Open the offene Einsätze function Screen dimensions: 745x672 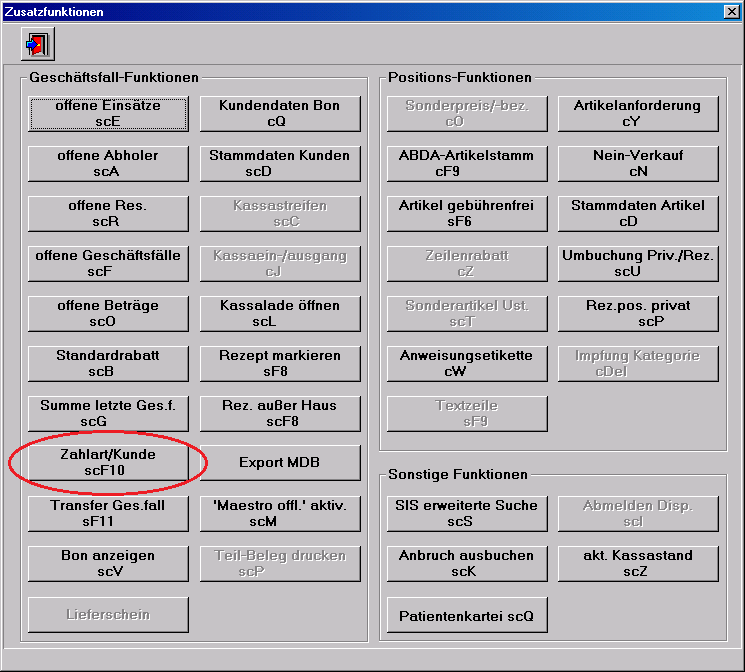(108, 113)
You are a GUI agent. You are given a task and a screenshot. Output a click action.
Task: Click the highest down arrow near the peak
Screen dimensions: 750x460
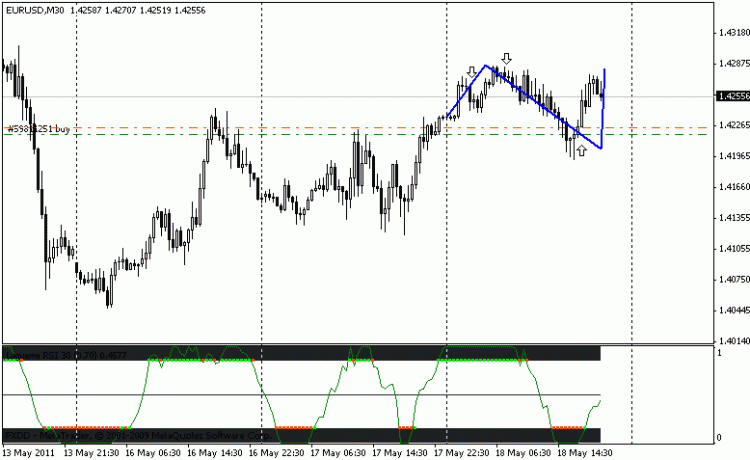click(x=507, y=60)
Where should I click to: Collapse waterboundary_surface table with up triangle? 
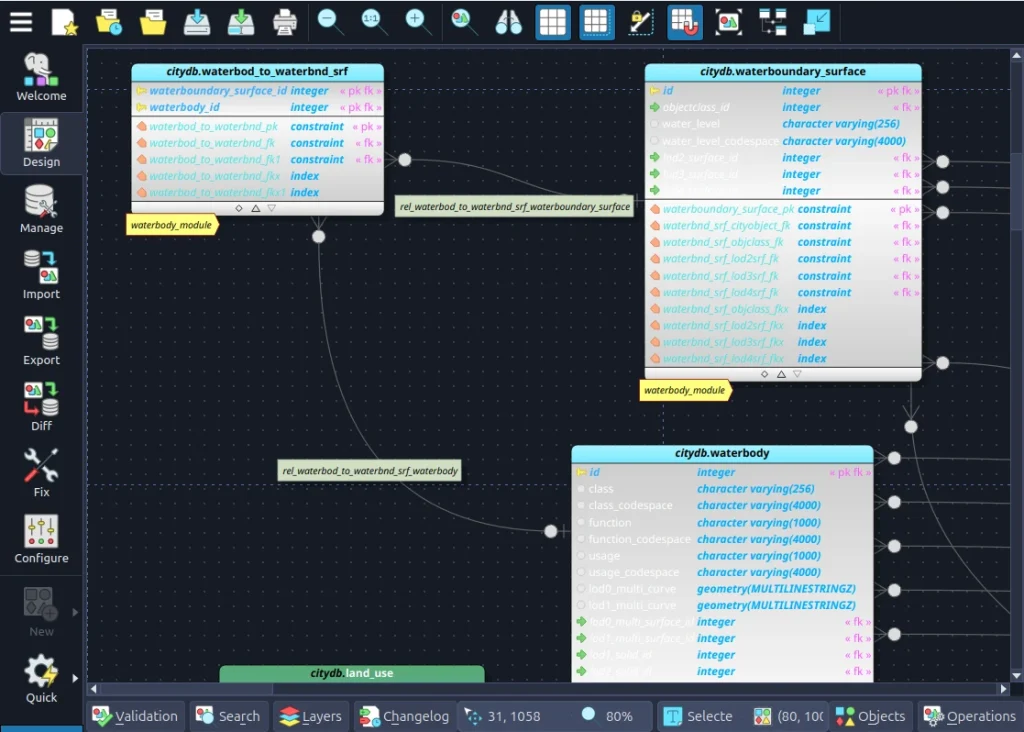(781, 374)
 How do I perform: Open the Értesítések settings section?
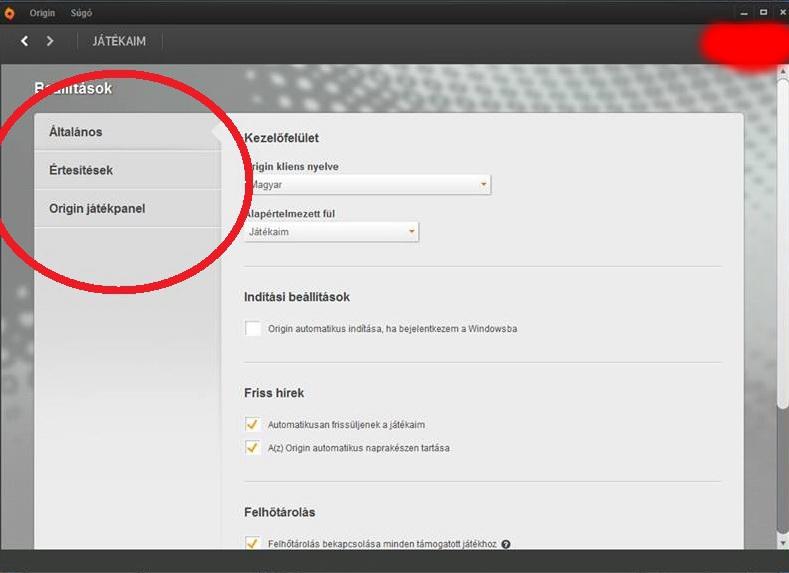click(81, 170)
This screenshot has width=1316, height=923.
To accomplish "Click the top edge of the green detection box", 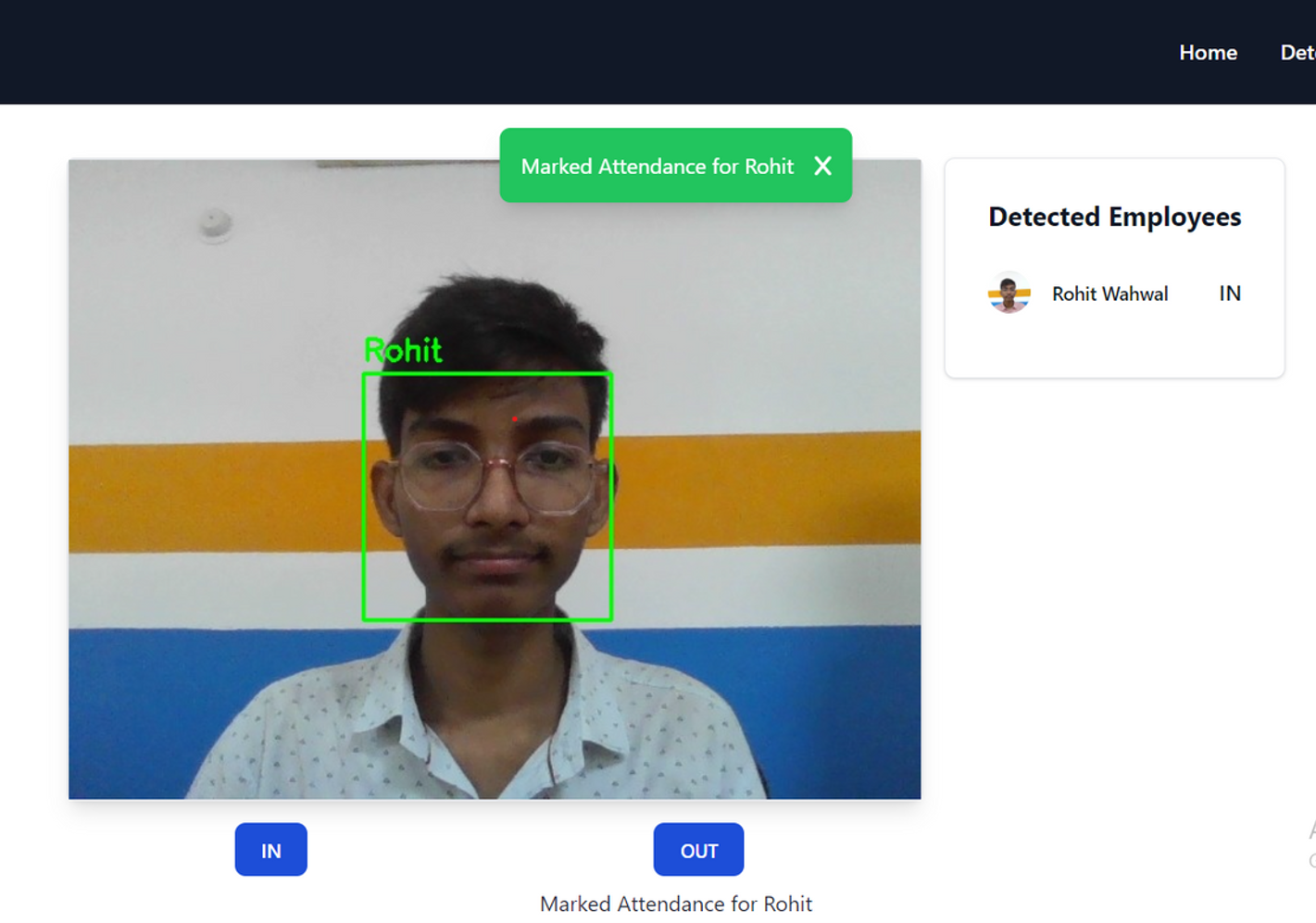I will click(487, 374).
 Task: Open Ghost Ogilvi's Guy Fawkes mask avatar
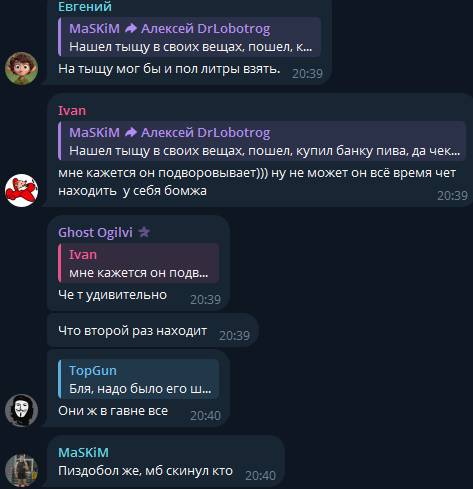pos(21,410)
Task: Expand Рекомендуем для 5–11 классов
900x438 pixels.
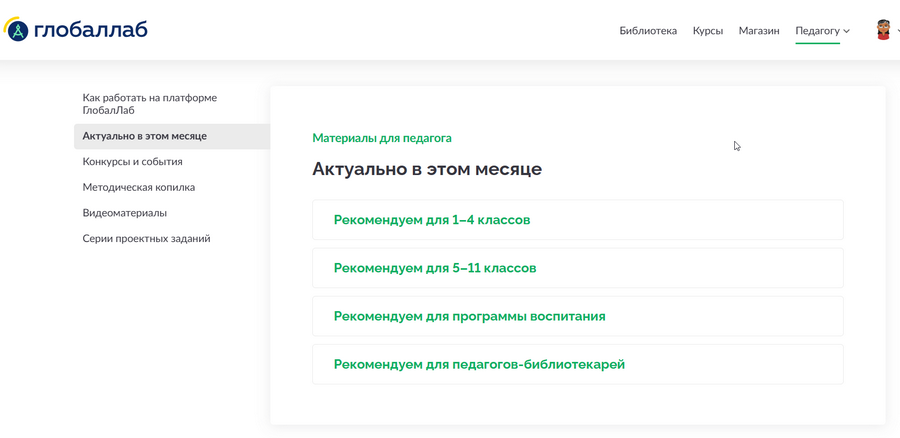Action: click(578, 268)
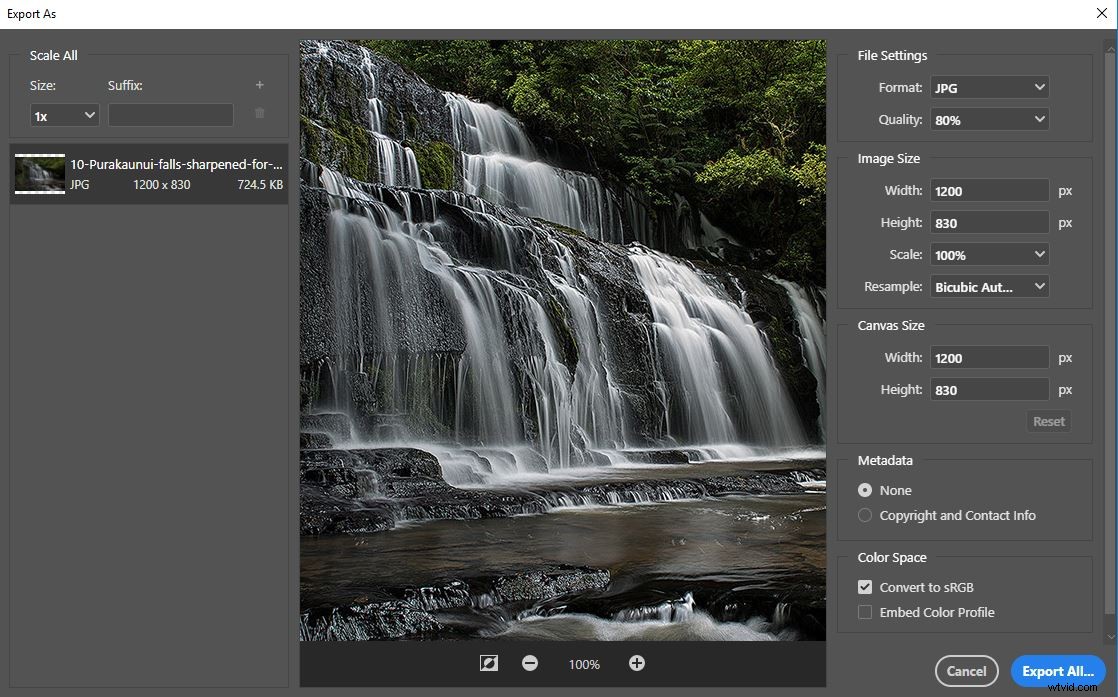Uncheck Convert to sRGB
This screenshot has width=1118, height=697.
pos(864,587)
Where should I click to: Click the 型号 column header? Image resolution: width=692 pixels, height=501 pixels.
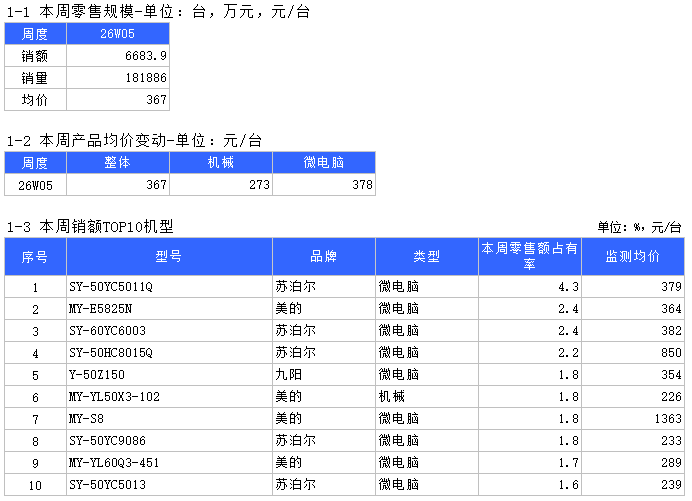(169, 257)
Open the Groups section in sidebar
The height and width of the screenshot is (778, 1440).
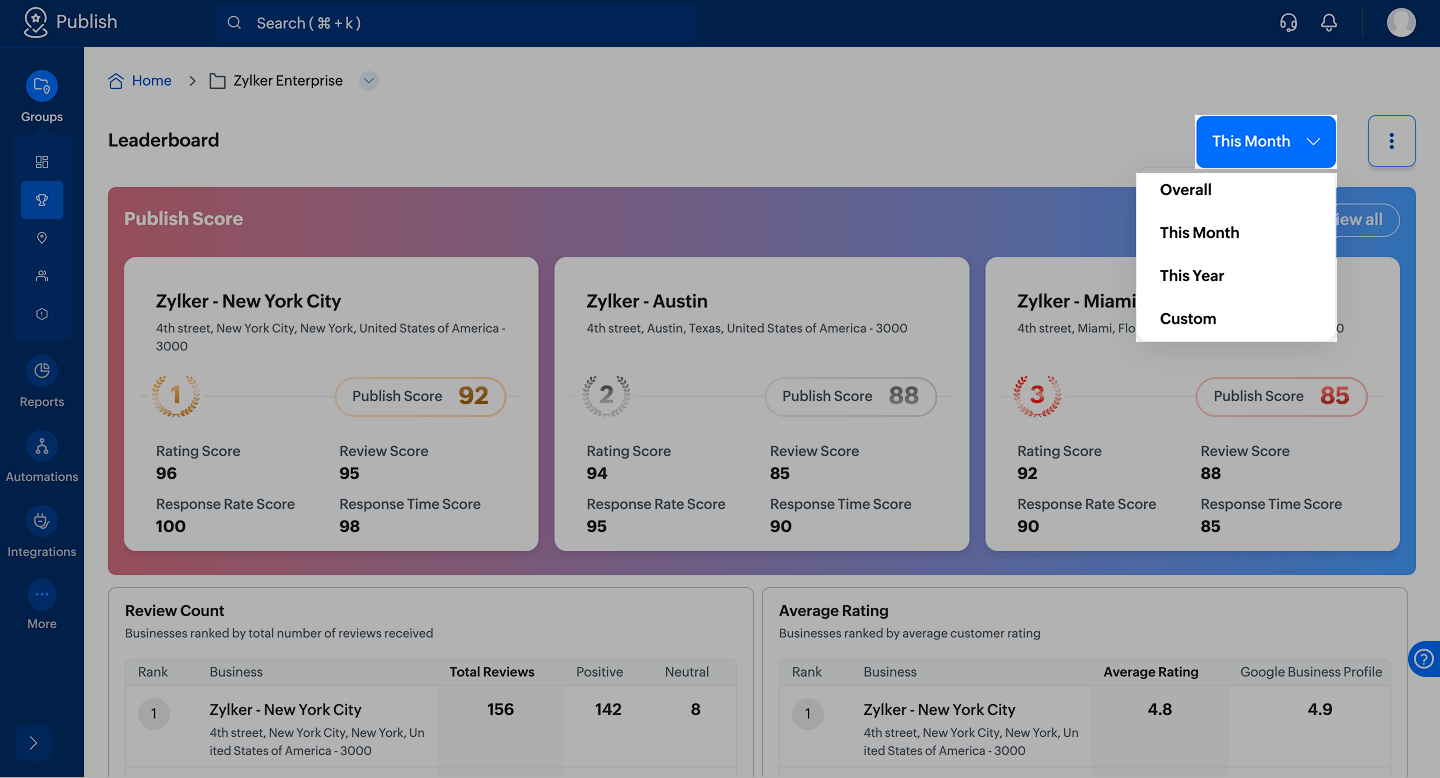coord(42,87)
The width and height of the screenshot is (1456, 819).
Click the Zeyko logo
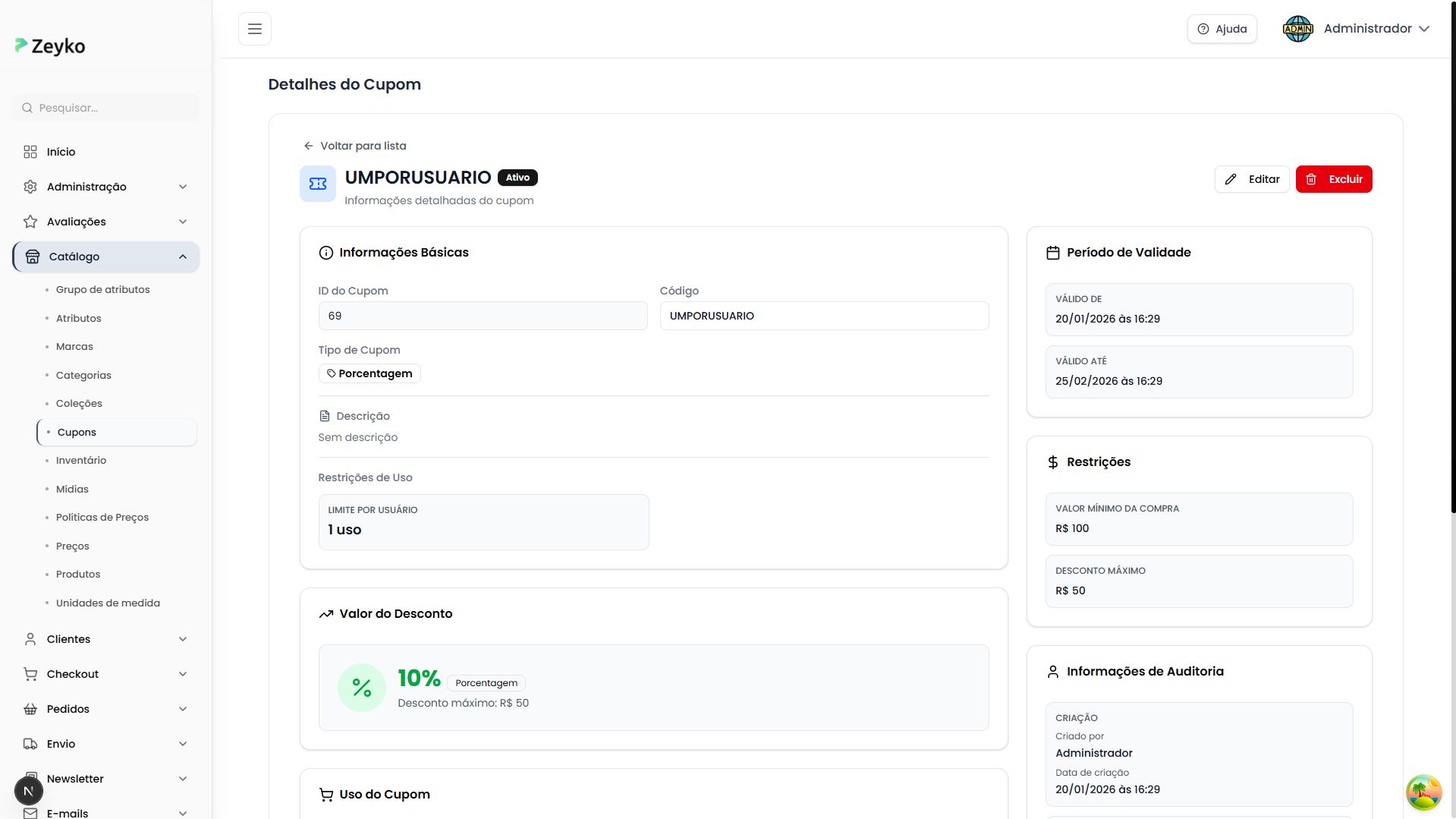[x=50, y=46]
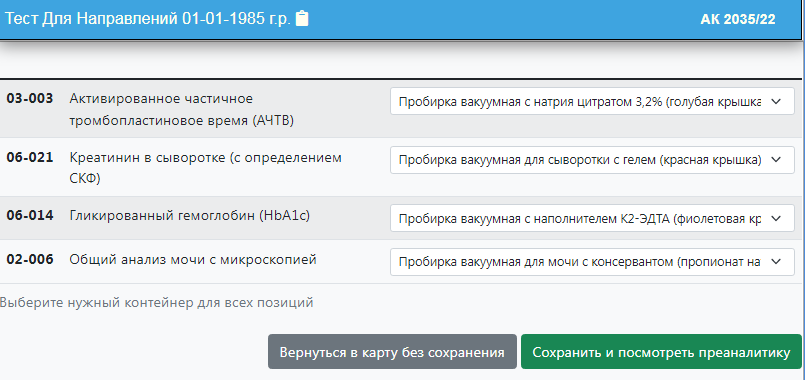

What you are asked to do:
Skip the pictures. Write out exactly the lines from the one with "The height and" through the last line of the listing, both ends included, and nothing more.

Exercise answer:
The height and width of the screenshot is (778, 1440).
coord(42,87)
The width and height of the screenshot is (1456, 819).
Click the Zeyko logo
[x=50, y=46]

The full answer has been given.